Avec Amalia, Aude Picault continue, comme une sociologue, à décrypter nos existences. Cette fois-ci elle nous dit la charge mentale subie au quotidien notamment par des femmes obligées de se transformer en « super women ». Jusqu’au jour où. Dérangeant, utile et politique.
C’est une BD dont les premières pages se succèdent à une vitesse folle. C’est une BD qui fait la part belle à un Diable contemporain. La vitesse c’est celle à laquelle est soumise Amalia dès le lever d’une journée rythmée par la douche de la petite Lili, le petit-déjeuner, le départ à l’école, l’arrivée au travail et le soir le rangement de la maison, le pyjama, la lecture au lit. Le Diable c’est la pression de la performance : la maison impeccable, les résultats au travail. Cela s’appelle aussi la perfection. Ce qui épuise Amalia :
« c’est de vouloir tout contrôler, tout ranger, toujours inquiète de ne pas être assez bien ».
Le double constat, vie intrépide et performance, est connu. Pourtant Aude Picault qui avait déjà exploré avec Idéal Standard les questions existentielles liées à la trentaine, apporte ici un regard neuf car global sur l’existence menée aujourd’hui par des millions de familles qui subissent leur quotidien au rythme des aiguilles d’une horloge dictatoriale et d’un idéal de comportement dont on se rend compte qu’il résulte essentiellement de directives économiques.
Amalia, un prénom sans doute lié à l’écoute par les parents des disques d’Amalia Rodrigues, n’est pas la super nana de Michel Jonasz. Elle vit dans une famille recomposée avec Karim, son homme pendu à l’actualité, pas très réjouissante, rythmée par les attentats, la pollution, et sa belle fille Nora, jeune adolescente en pleine crise, plus préoccupée de ses « like » que de son bac blanc. Omniprésence des écrans, actualité permanente anxiogène, moments d’intimité oubliés, repas morcelés, Aude Picault semble avoir posé des caméras dans des milliers de maisons, pavillons, appartements de familles françaises. On regarde et on se regarde comme dans un miroir sans tain. L’image renvoyée n’est pas très réjouissante mais le trait discret d’Aude Picault, rend les situations réalistes.
Tout est vrai, tout est vécu, de ces petits jouets qui traînent dans l’escalier et qu’il faut ranger à la promotion professionnelle de « Team Leader » pour permettre « de révéler tout son potentiel ». Ce surmenage familial collectif n’est pourtant pas le seul sujet de la BD et les personnages perçus comme secondaires permettent de révéler d’autres travers de notre société : les influenceuses du net, l’industrie agro alimentaire dénuée de tout respect de l’environnement, la « malbouffe » industrielle, traversent l’album donnant au sujet principal de la charge mentale une toile de fond nécessaire.
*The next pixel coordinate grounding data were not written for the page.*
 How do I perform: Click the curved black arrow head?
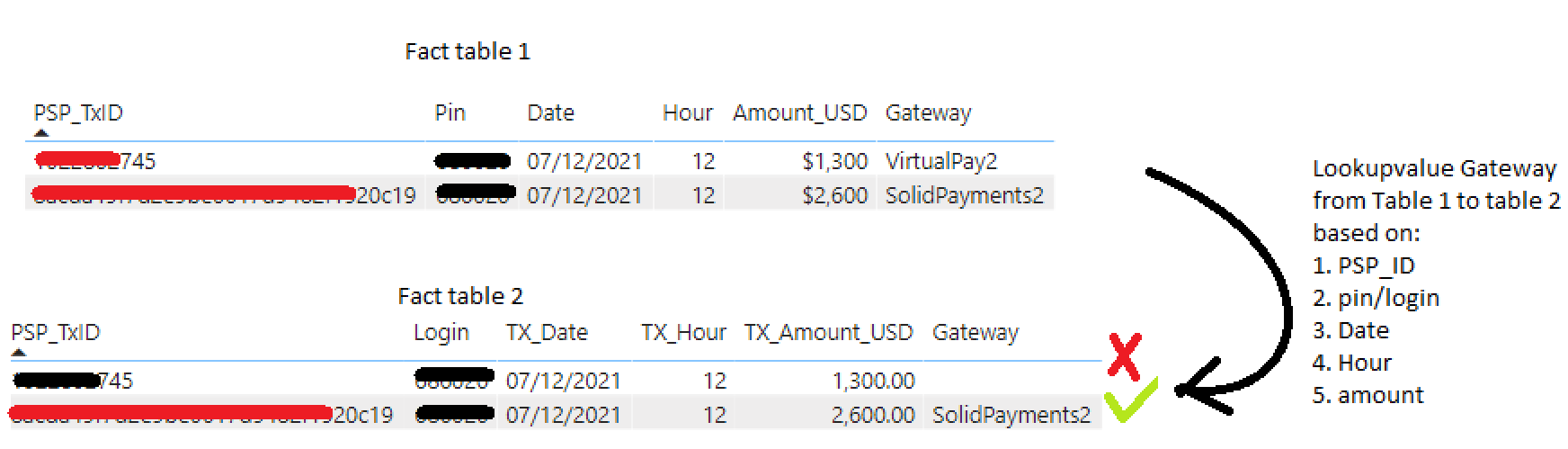(1202, 388)
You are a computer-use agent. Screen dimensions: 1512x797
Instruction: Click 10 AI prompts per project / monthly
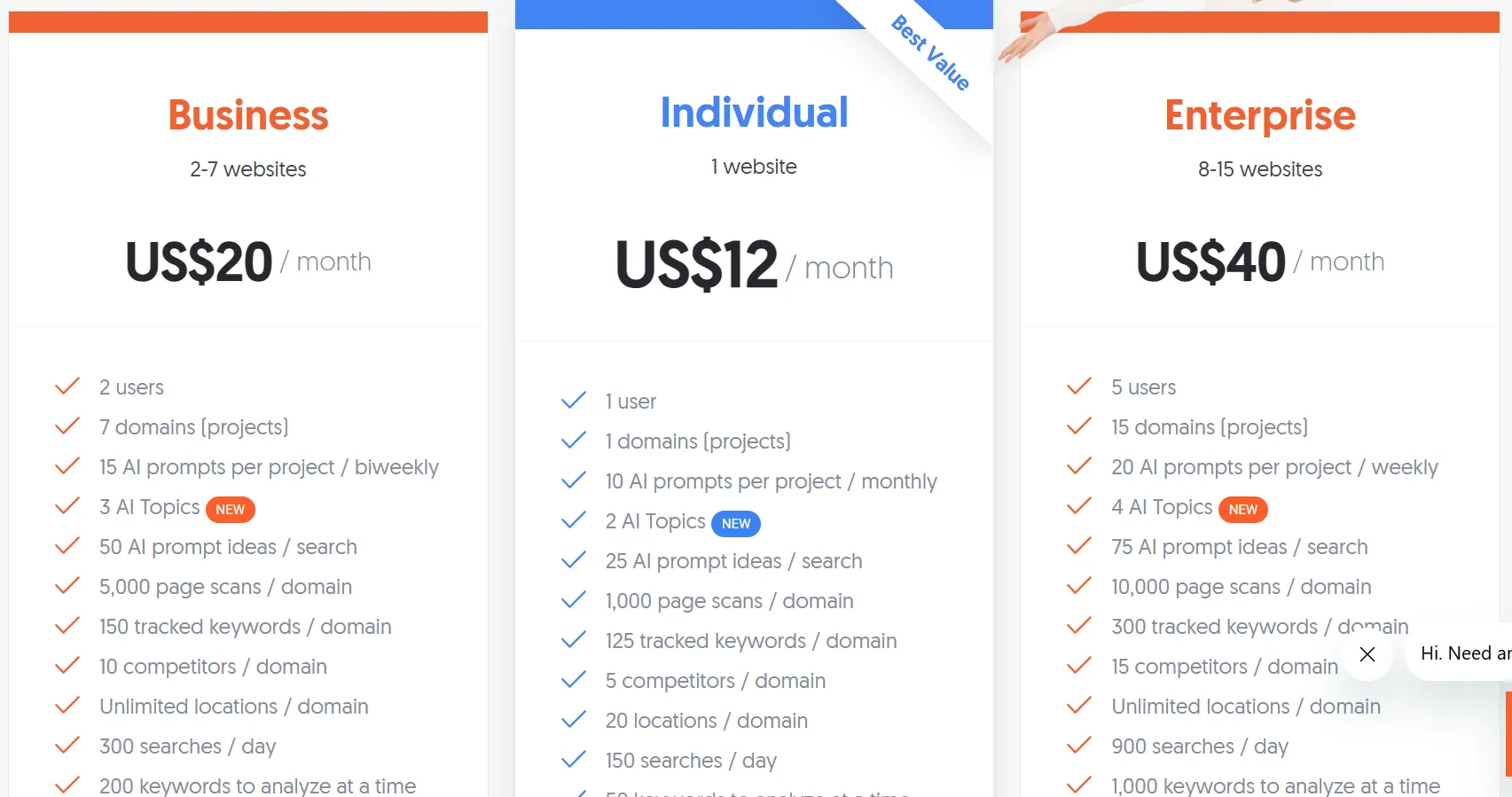[771, 481]
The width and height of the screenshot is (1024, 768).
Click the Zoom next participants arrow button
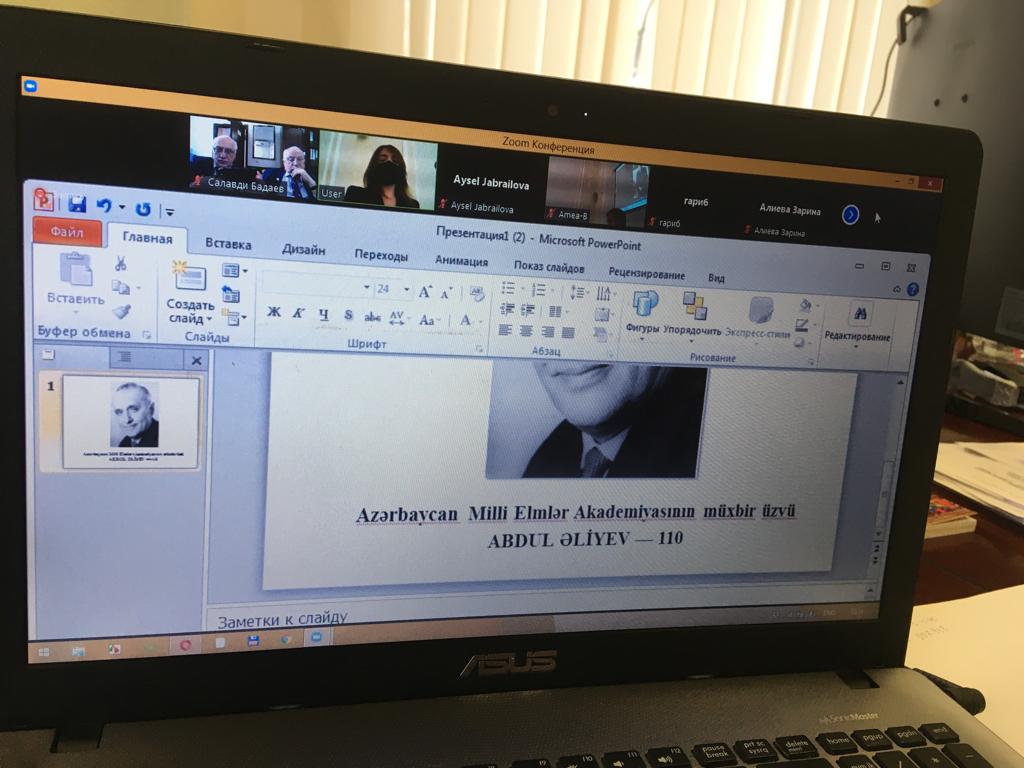pyautogui.click(x=850, y=214)
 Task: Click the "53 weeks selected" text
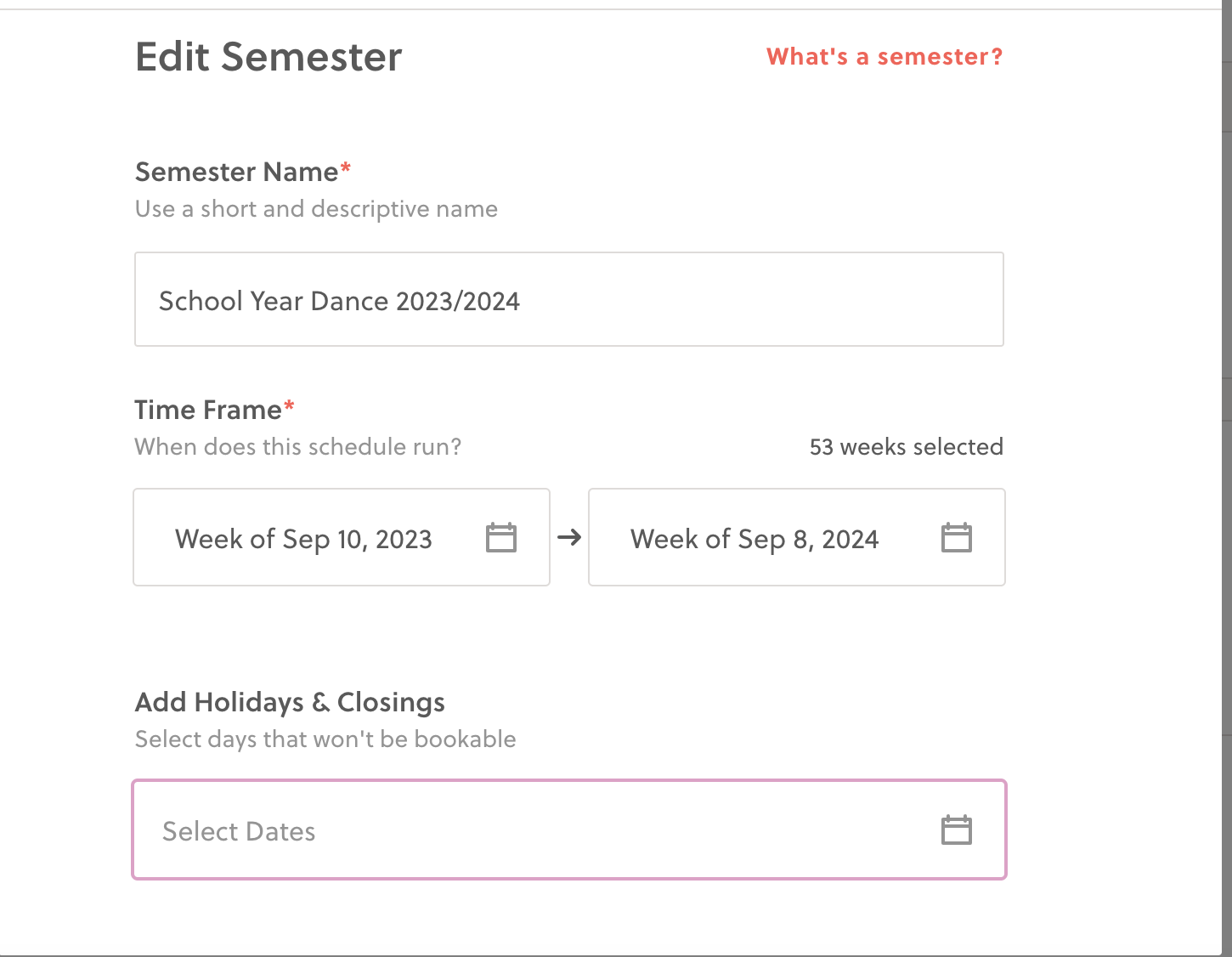click(906, 447)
L’album montre, démontre, mais aussi se veut optimiste et le dessin devient alors source de poésie et d’espoir. Une médecin, en visio, modernisme oblige, dit à Amalia qu’« il s’agit d’équilibrer la dépense quotidienne d’énergie et le temps de récupération (…). Ce n’est pas que médical c’est philosophique ». Si le corps a besoin d’aide, la tête a besoin de réfléchir. Le dessin, minimaliste parfois, va à l’essentiel comme une métaphore du regard à porter nos existences : aller aux véritables besoins, aux véritables envies, ceux de la nature, de l’amour, de la vie. Débarrassé de la perfection, le crayon s’accompagne de couleurs légères, d’odeurs et on prend plaisir avec Karim à retrouver des épis de blé dorés le long des chemins ou les bras de sa bienaimée. Pas de désespérance finalement, car comme conclu Amalia après avoir modifié le cours de son existence, « Le chaos c’est la vie ». Ce chaos qui laisse traîner les jouets dans l’escalier, un peu de poussière sur les meubles, ou une vaisselle mal rangée, mais qui s’organise quand le bleu du ciel vous étreint ou la plante verte moribonde reprend vie. Et comme Karim, Aude Picault nous invite à une véritable leçon de vie :
« Y’a plein de choses à faire ! Et ce n’est pas demain qu’on va s’y mettre, c’est maintenant ».
Amalia de Aude Picault. Éditions Dargaud. 148 pages. Parution 21 janvier 2022. 19,99€.
Aude Picault sera mise à l’honneur lors d’une exposition au festival international de la bande dessinée d’Angoulême 2022.